How to quote a diverse data.frame in R

135 views Asked by At

I have 2.000+ tables, some with hundreds of lines, that I'm downloading from a web service (of botanical names) and saving to disk for further inspection.

Since some text fields have carriage returns, I decided to quote everything. But some fields have " characters, others have ' characters, so these characters can't be used for quoting (I could try to escape them, but some are already escaped, and this would easily become a mess. I thought it would be easier to use a different quote character). I tried %, only to find that some fields also use this character. So I need something different. I tried ¨ ☺ π and 人, but nothing seems to work! All of them appear correctly on screen (RKWard in Ubuntu 14.04), all are saved correctly with write.table, but NONE can be read with read.table or read.csv. I'm using UTF-8 as fileEncoding. I get the message "invalid multibyte string", even for ☺ (which is ASCII 1st character).

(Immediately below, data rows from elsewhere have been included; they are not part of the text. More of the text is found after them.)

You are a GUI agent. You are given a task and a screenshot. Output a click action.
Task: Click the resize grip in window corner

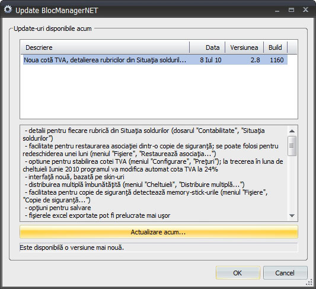click(309, 282)
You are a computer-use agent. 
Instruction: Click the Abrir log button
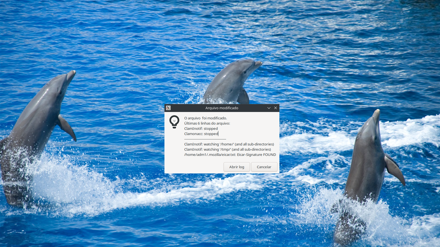click(x=237, y=167)
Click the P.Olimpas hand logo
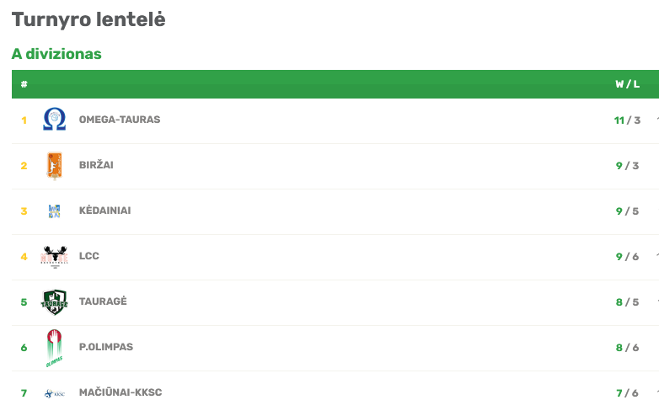659x416 pixels. (54, 348)
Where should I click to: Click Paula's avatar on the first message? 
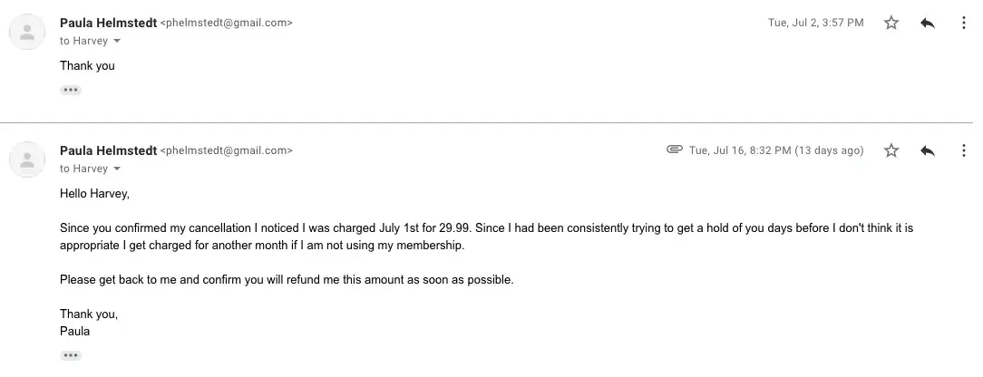[x=27, y=33]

Sys.getlocale(category="LC_ALL")

gives

"LC_CTYPE=en_US.UTF-8;LC_NUMERIC=C;LC_TIME=pt_BR.UTF-8;LC_COLLATE=en_US.UTF-8;LC_MONETARY=pt_BR.UTF-8;LC_MESSAGES=en_US.UTF-8;LC_PAPER=pt_BR.UTF-8;LC_NAME=pt_BR.UTF-8;LC_ADDRESS=pt_BR.UTF-8;LC_TELEPHONE=pt_BR.UTF-8;LC_MEASUREMENT=pt_BR.UTF-8;LC_IDENTIFICATION=pt_BR.UTF-8"

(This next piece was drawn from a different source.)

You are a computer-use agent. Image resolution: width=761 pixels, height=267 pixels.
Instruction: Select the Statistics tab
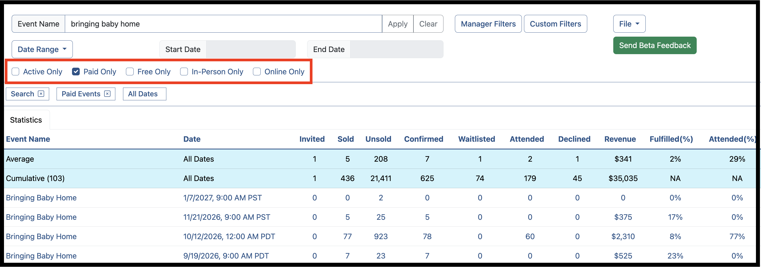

I have tried changing the locale to chinese, to use the 人 (what shouldn't be needed, I guess, since it displays and saves correctly), but also didn't work. I get

OS reports request to set locale to "chinese" cannot be honored
OS reports request to set locale to "Chinese" cannot be honored
OS reports request to set locale to "zh_CN.utf-8" cannot be honored

Now the most strange: if the chinese characters are in the body of data, they're read without problem. It seems they just can't go as quotes!

Any ideas? Thanks in advance.

2

There are 2 answers

0
Molx On

I'm not sure this is the solution you're looking for, but if I understood correctly you have CR/LF characters in your text which are a problem to read the data as a table. If so, you can use readLines which automatically escapes \r, \n and \r\n and then read as a table. For example, consider the file crlf.txt:

col1 col2 col3 col4 col5
1 \n 3 \r 5 
a \r\n 3 2 2

You can use

> readLines("crlf.txt")
[1] "col1 col2 col3 col4 col5" "1 \\n 3 \\r 5 "          
[3] "a \\r\\n 3 2 2"

And then:

> read.table(text=readLines("crlf.txt"), header = T)
  col1   col2 col3 col4 col5
1    1    \\n    3  \\r    5
2    a \\r\\n    3    2    2

Obviously the line breaks are now escaped when printed, otherwise they would actually break the lines.

0
Nick Kennedy On

See ?scan (scan is used by read.table):

quote: the set of quoting characters as a single character string or ‘NULL’. In a multibyte locale the quoting characters must be ASCII (single-byte).

The easiest option would be to replace all your embedded new lines with another string prior to importing the file, and then reintroduce the new lines later using gsub.